Skills and curriculum links
This workshop enables students to:
- Review and recall the chemical equations for photosynthesis and respiration and where the processes take place.
- Explain how the processes are connected through the living world and their significance.
- Use a variety of equipment to collect scientific data.
- Determine and complete the correct calculations required to solve scientific challenges.
- Justify decision-making using their own data collection, calculations and ideas about science.
*This workshop reviews the processes of photosynthesis and respiration set within the context of an engaging, problem-solving narrative that aims to give them the bigger picture about the importance of these life processes. It does not provide an introduction to photosynthesis or respiration and therefore relies upon the fact that students participating should already have covered the topics in class.
We've designed the workshop to help teachers cover the following subject areas:
In KS3 Science, students should be taught about the reactants in, and products of, photosynthesis, and a word summary for photosynthesis, the dependence of almost all life on Earth on the ability of photosynthetic organisms, energy requirements in a healthy diet, energy values of different foods, aerobic respiration in living organisms and a word summary for aerobic respiration. Students should be taught about speed and the quantitative relationship between average speed, distance and time. Students should be taught to use appropriate techniques, apparatus, and materials during fieldwork, make and record observations and measurements using a range of methods, understand and use SI units and use and derive simple equations and carry out appropriate calculations.

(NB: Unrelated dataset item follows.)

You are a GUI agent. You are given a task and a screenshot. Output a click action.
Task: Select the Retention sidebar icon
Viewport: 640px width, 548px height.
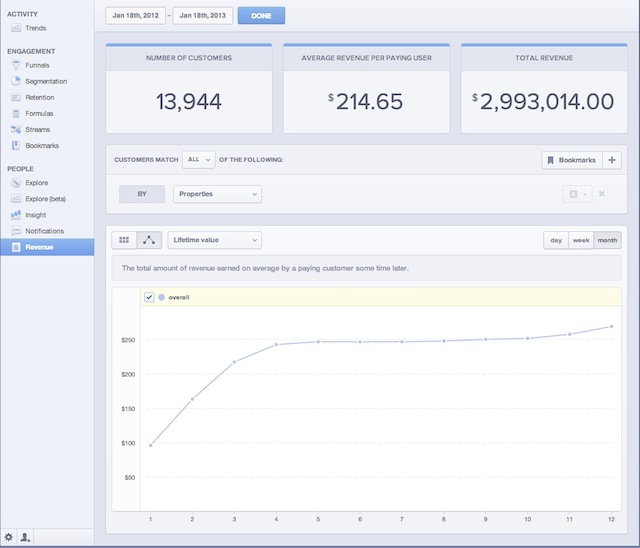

In KS4 Science, students should be taught about photosynthesis as the key process for food production and therefore biomass for life, the process of photosynthesis, factors affecting the rate of photosynthesis, the importance and process of aerobic respiration and that organic compounds are used as fuels in cellular respiration. Students should be taught about making and recording observations and measurements using a range of apparatus and methods, interpreting observations and other data, making inferences and drawing conclusions, presenting reasoned explanations, recognising the importance of scientific quantities and understanding how they are determined, using SI units and interconverting units.
The workshop costs £6 per pupil, with a minimum charge of £120 per group (includes VAT). Maximum group size is 35. The cost includes:
- a facilitated workshop with our Education Team
- free access to the Eden site for the day
- all equipment needed for the workshop
- free teaching resources enabling your class to prepare for the workshop and to follow up on the activity (download a sample copy)
- a personal welcome from the Education Team at the entrance
- a base for your bags in our purpose-built education centre, The Core
- a space to eat your own lunch
free entry for accompanying adult helpers, whose participation is essential to the success of the day (please note our suggested adult/pupil ratios are as follows: Early Years Foundation Stage, 1:3; Key Stage 1, 1:6; Key Stage 2 and 3, 1:10; Key Stage 4, 1:15; Key Stage 5, 1:20). You’re welcome to bring more helpers if you’d like; for a charge of £14.75 per adult
a free preparatory visit to Eden for teachers wanting to plan their school trip, which should be booked in advance
This workshop is accredited under the British Science Association’s CREST Awards scheme and goes towards a Discovery Award. In order to gain the award it is also necessary for the students to have completed some of the suggested pre and post visit activities provided upon booking.